Rely does an organisation take out a blank sheet of paper and come up with a current list of metrics, ones that actually are derived from the strategy they are supposed to measure.

Clear, concise and relevant metrics serve multiple purposes within the strategy implementation process:

  • Governance: Metrics allow us to manage and govern the overall focus, attention and resources we give to certain business activities.
  • Reporting: This is the most commonly identified function of metrics. We use the Line-of-Sight Execution Roadmap™ metrics to report performance to ourselves, our employees and other stakeholders.
  • Communication: This is a critical but overlooked function of a metric. We use metrics to tell people both internally and externally what constitutes value and what the key success factors are.  People don’t easily understand value, but they readily understand metrics.
  • Opportunities for Improvement: Metrics identify gaps (between performance and the expectation). Intervention takes place when we have to close undesired gaps.
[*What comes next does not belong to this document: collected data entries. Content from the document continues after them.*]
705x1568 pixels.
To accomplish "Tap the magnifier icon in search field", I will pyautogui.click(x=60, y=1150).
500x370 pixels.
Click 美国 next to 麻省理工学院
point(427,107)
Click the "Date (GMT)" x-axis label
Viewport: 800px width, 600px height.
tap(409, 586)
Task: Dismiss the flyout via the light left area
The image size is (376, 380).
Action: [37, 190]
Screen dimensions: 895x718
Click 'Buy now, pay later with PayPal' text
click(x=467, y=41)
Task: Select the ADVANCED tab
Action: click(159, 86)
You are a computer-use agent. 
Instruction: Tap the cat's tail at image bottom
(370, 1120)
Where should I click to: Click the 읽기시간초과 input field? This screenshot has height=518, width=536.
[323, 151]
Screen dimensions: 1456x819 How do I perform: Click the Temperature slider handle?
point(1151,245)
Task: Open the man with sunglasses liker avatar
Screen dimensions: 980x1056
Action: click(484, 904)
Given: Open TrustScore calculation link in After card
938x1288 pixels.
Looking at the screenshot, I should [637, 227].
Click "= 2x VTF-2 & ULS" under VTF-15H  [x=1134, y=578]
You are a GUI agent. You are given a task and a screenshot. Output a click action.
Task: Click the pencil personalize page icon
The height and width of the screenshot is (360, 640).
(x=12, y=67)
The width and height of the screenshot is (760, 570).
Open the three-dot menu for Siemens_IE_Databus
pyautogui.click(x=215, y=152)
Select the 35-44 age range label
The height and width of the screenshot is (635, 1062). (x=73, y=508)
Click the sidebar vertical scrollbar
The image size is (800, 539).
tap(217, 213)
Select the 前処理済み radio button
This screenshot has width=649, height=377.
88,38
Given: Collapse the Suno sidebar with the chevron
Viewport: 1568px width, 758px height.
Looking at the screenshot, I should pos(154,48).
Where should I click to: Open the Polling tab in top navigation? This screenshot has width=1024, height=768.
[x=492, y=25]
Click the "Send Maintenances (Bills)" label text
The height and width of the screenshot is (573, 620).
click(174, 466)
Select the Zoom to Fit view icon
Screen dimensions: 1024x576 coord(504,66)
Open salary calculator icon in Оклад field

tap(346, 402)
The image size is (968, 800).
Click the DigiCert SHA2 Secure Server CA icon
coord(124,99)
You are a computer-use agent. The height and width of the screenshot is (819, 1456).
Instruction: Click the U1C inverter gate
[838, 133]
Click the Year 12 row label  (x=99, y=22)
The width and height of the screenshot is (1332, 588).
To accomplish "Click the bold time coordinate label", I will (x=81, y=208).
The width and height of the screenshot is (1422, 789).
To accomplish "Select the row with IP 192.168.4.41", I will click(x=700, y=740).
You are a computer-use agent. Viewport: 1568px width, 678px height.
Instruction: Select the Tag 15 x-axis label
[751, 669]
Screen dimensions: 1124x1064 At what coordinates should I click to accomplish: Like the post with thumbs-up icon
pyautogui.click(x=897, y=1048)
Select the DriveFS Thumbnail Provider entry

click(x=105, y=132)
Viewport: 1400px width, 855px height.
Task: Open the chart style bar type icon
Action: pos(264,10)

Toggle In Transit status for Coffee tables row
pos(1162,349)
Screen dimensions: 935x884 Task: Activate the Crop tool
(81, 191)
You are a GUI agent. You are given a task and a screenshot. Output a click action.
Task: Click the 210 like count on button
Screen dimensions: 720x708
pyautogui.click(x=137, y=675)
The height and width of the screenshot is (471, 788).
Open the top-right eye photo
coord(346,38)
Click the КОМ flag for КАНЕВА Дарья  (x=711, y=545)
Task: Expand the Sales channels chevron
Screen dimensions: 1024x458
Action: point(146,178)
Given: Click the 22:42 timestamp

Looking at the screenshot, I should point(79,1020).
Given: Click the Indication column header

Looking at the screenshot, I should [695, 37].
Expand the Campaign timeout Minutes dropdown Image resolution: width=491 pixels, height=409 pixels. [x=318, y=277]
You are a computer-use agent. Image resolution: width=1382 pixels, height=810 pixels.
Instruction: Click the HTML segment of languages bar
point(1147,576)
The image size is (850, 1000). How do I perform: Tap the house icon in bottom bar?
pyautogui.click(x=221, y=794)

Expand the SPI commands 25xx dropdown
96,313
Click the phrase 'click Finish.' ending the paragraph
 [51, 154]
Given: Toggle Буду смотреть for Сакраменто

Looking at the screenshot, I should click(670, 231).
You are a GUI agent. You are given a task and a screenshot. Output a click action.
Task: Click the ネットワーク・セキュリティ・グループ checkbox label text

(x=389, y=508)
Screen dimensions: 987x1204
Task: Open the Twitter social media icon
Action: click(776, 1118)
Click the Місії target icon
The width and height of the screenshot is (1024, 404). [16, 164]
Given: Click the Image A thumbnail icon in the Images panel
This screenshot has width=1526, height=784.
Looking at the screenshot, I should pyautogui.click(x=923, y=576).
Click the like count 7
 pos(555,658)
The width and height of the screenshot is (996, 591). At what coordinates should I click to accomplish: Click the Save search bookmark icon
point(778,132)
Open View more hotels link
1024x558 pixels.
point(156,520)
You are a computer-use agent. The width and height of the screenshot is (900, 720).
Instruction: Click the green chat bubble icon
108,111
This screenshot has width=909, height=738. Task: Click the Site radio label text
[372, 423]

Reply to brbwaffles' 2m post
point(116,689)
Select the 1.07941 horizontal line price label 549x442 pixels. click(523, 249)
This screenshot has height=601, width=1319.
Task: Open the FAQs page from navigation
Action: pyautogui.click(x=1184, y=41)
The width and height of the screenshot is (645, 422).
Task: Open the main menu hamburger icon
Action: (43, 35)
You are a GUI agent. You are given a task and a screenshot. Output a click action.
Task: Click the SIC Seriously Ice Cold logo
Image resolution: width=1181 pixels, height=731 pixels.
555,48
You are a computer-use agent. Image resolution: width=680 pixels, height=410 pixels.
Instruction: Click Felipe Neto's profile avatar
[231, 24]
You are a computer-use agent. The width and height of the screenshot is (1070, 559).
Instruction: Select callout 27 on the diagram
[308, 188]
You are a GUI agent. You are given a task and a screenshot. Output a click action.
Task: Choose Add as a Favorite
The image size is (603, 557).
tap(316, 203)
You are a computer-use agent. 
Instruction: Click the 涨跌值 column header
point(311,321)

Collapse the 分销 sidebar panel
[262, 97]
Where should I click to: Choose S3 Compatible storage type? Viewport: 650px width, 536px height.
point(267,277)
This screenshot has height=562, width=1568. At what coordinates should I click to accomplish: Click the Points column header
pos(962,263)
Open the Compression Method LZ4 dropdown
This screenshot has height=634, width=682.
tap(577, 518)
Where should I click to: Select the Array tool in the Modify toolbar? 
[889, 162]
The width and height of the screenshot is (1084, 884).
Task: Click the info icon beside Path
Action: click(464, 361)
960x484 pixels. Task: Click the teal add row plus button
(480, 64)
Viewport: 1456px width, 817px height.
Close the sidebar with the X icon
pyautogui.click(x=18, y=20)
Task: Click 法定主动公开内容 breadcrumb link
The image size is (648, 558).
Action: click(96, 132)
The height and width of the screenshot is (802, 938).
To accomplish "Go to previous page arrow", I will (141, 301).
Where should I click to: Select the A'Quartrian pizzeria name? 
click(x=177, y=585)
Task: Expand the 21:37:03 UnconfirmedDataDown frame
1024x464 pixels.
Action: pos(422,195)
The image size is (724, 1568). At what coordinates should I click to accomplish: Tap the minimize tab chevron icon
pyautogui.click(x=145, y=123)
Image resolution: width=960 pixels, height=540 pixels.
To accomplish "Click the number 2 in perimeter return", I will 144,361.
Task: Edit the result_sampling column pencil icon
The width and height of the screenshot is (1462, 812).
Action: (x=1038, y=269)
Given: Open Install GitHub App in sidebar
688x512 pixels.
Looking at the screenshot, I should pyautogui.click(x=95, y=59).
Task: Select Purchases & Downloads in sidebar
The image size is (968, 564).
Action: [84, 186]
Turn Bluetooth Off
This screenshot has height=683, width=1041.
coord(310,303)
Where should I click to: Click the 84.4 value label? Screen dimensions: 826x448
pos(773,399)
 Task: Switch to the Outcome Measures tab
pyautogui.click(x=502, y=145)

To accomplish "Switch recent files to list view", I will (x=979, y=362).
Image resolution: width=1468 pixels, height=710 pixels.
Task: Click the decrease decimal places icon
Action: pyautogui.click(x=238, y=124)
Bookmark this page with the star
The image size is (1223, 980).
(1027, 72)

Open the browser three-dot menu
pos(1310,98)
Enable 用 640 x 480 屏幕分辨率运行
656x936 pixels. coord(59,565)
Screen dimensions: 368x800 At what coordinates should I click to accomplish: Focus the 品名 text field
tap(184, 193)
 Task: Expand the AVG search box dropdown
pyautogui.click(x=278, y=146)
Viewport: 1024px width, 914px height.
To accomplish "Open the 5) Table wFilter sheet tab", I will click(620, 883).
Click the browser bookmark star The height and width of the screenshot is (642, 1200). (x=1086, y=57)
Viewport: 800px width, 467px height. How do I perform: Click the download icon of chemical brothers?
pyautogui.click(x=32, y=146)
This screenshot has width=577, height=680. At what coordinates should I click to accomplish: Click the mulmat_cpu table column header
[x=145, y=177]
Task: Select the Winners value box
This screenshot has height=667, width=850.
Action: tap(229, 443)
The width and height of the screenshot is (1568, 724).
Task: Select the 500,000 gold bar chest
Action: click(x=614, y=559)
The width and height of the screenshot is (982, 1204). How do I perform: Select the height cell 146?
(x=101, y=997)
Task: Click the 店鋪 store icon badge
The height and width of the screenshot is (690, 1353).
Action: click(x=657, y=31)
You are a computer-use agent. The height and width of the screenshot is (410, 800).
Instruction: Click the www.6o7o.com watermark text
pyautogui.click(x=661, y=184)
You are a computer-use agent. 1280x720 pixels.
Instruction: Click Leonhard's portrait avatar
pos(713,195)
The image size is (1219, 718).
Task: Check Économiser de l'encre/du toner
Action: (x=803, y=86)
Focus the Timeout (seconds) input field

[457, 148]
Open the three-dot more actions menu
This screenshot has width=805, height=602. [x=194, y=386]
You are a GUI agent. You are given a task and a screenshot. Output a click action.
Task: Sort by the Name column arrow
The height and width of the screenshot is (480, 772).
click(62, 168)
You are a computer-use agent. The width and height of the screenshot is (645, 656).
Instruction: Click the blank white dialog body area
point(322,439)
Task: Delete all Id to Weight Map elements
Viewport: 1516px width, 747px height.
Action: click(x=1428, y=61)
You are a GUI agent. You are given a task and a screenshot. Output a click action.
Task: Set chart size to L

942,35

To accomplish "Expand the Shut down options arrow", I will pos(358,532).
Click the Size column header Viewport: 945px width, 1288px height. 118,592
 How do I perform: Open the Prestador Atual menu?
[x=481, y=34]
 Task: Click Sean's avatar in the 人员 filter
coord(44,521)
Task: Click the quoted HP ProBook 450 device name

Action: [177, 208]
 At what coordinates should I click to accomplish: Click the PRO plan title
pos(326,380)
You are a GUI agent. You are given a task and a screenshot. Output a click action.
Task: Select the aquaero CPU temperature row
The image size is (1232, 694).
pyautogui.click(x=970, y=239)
The size of the gap, the nature of the gap (whether it is positive or negative) and the importance of the activity determine the need for management to resolve these gaps.
  • Expectations: Metrics frame expectations both internally (with our personnel) and externally (with our customers). Metrics help set customer expectations. For example, if we say that we deliver by 9:30 a.m. next day, we have formed both a metric (i.e., did we meet the 9:30 deadline) and an expectation. We will satisfy our customer if the order arrives by 9:30. We will disappoint otherwise.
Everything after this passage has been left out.